All too often one is still confronted with a statement at the end of the manuscript reading: “Code is available from the authors at reasonable request”.
The last few years there has been a strong focus on open data and open access journals. This is in part stimulated by a reproducibility crisis in science, often in the biomedical sciences. However, the strong focus on data and journal access alone is misplaced.
Many fields such as ecology, remote sensing and elsewhere rely increasingly on ever more complex software (models). Furthermore, they use ever larger amounts of data. Yet, there isn’t the same demand for releasing code and / or open coding practices. All too often one is still confronted with a statement at the end of the manuscript reading: “Code is available from the authors at reasonable request”.
What reasonable means is often unclear, but it clearly does not stimulate reproducibility (e.g., a critical request might not be “reasonable”). It also actively interferes with the task of reviewers who make assumptions (in good faith) that the analysis was correctly executed. However, with the amount of data (sources) used as well as the number of lines of code produced errors are far from unlikely.
With services such as Github and Docker containers there should be a requirement for any study heavy on the modelling side, and which relies on open data, to be fully reproducible if not through a small worked example if the full dataset would be prohibitive in size or when ethically not desired.
More so, when it comes to model comparisons there should be an active effort to formalize these comparisons in community driven frameworks (e.g., an R package, a python package, docker images, or a formalized workflow). Such rigorous efforts are required to truly assess model performance and quantify model errors at all levels (from source data to model structure). Alas, such efforts are few and far between in ecology, as are open and good coding practices.
The lack of this transparency is in part fueled by a gatekeeper effect. It is profitable not to share the code, as it is profitable not to share data. Not sharing code puts other scientists at a disadvantage, as similar studies or incremental advance upon the original code can’t easily be made. Provided that not sharing code constitutes a breakdown of any reproducibility, and actively slows down scientific process, I’m inclined not to consider studies fit for publication without accessible source code.
note 1: The active sharing of algorithms if far more common in computer science and physics.

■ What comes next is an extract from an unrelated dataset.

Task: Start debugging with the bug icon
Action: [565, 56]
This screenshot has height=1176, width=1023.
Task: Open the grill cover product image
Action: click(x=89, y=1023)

note 2: I got pushback on the notion that there is a gatekeeper effect in science. Yet, the fact that a “reasonable request” is mentioned, not merely any request, implies a gatekeeper effect. It is up to the authors to decide how and who will get access to code (and applications thereof) and who doesn’t. But what about licensing? Although, licensing might require citations (CC-BY), release under the same license (GPL) or prohibiting commercial applications (CC-NC), this still guarantees access to the code to begin with.